## To do
Extract every line of the records that contains the string "Middle".
** BEGIN Information provided **
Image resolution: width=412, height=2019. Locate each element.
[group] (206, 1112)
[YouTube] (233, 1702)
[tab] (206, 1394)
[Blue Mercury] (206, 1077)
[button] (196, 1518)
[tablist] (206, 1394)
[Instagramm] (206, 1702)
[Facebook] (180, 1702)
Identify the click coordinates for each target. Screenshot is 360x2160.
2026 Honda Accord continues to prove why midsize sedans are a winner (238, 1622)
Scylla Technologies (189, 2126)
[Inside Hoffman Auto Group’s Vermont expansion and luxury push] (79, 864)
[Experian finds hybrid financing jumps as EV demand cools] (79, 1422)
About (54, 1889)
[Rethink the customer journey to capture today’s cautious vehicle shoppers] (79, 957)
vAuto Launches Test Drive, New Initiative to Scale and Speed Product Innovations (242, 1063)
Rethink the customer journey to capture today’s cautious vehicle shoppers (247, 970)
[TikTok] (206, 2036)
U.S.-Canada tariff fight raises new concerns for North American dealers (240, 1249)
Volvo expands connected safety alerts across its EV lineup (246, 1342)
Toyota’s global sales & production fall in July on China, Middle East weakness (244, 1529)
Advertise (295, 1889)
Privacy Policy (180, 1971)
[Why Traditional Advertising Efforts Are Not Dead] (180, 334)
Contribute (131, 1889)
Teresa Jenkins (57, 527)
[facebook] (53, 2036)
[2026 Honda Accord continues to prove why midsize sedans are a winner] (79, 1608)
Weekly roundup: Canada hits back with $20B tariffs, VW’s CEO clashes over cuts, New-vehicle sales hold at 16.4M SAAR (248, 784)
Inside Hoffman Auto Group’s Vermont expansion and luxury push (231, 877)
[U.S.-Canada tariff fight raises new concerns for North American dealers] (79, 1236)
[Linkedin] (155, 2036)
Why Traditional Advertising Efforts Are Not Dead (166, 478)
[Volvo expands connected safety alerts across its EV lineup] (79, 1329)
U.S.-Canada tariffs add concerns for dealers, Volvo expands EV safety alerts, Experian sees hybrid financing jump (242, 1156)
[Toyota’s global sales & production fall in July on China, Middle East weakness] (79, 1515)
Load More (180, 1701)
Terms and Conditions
** END Information provided **
## Task response
Toyota’s global sales & production fall in July on China, Middle East weakness (244, 1529)
[Toyota’s global sales & production fall in July on China, Middle East weakness] (79, 1515)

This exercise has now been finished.